To derive average costs, we used data from the U.S. Bureau of Labor Statistics’ May 2020 National Occupational Employment and Wage Estimates for all salary estimates (http://www.bls.gov/oes/current/oes_nat.htm). In this regard, the following table presents the mean hourly wage, the cost of fringe benefits and overhead (calculated at 100 percent of salary), and the adjusted hourly wage.

Occupation Titles and Wage Rates*

Occupation Title	Occupation Code	Mean Hourly Wage($/hr)*	Fringe Benefit ($/hr)	Adjusted Hourly Wage($/hr)
Business Operations Specialist	13-1000	37.66	37.66	75.32

As indicated, we are adjusting our employee hourly wage estimates by a factor of 100 percent. This is necessarily a rough adjustment, both because fringe benefits and overhead costs vary significantly from employer to employer, and because methods of estimating these costs vary widely from study to study. We believe that doubling the hourly wage to estimate total cost is a reasonably accurate estimation method.

Requirements and Associated Burden

Forms in the RIF Request Packet

1. Form 0235 DUA - We estimate the time to complete the DUA form is 30 minutes per requestor. We estimate that it will take 25 minutes to complete and submit the form and an additional 5 minutes for filing. On an annual basis, we expect to receive an average of 700 DUA forms for an annual total of 350 hours burden for a total annual cost burden of $26,362.

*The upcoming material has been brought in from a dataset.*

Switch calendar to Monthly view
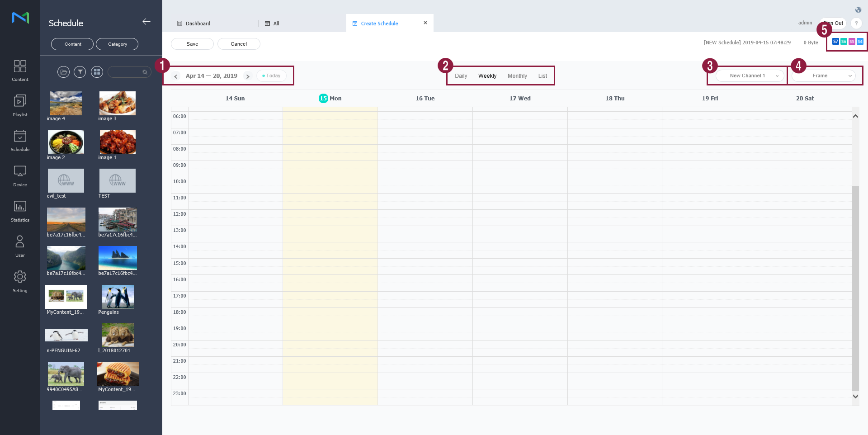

2. RIF DUA Attachment A – RIF Request Application – This form provides information on the research study, the minimum data necessary to support the research study, and how the research results will be made publicly available. We estimate the time to complete the RIF DUA Attachment A – RIF Request Application is 60 minutes. We estimate that it will take 55 minutes to complete and submit the form and an additional 5 minutes for filing. On an annual basis, we expect to receive an average of 400 RIF Request Applications for an annual total of 400 burden hours for a total annual cost burden of $30,128.

3. State Agency Supplement – We estimate the time to complete the State Agency Supplement is 20 minutes. The State Agency Supplement to the RIF Application provides information on data reuse and re-disclosure that is specific to State Agencies conducting research. We estimate that it will take 15 minutes to complete and submit the form and an additional 5 minutes for filing. On an annual basis, we expect to receive an average of 5 State Agency Supplements per year for an annual total of 1.65 hours for a total annual cost burden of $124.28.

4. Innovator Supplement – This form collects information specific to researchers that will be utilizing the Virtual Research Data Center, secure CMS environment that provides researchers with direct access to approved privacy-protected data files to conduct their research analyses. We estimate the time to complete the Innovator Supplement is 30 minutes. We estimate that it will take 25 minutes to complete and submit the form and an additional 5 minutes for filing. On an annual basis, we expect to receive an average of 100 Innovator Supplements per year for an annual total of 50 hours for a total annual cost burden of $3,766.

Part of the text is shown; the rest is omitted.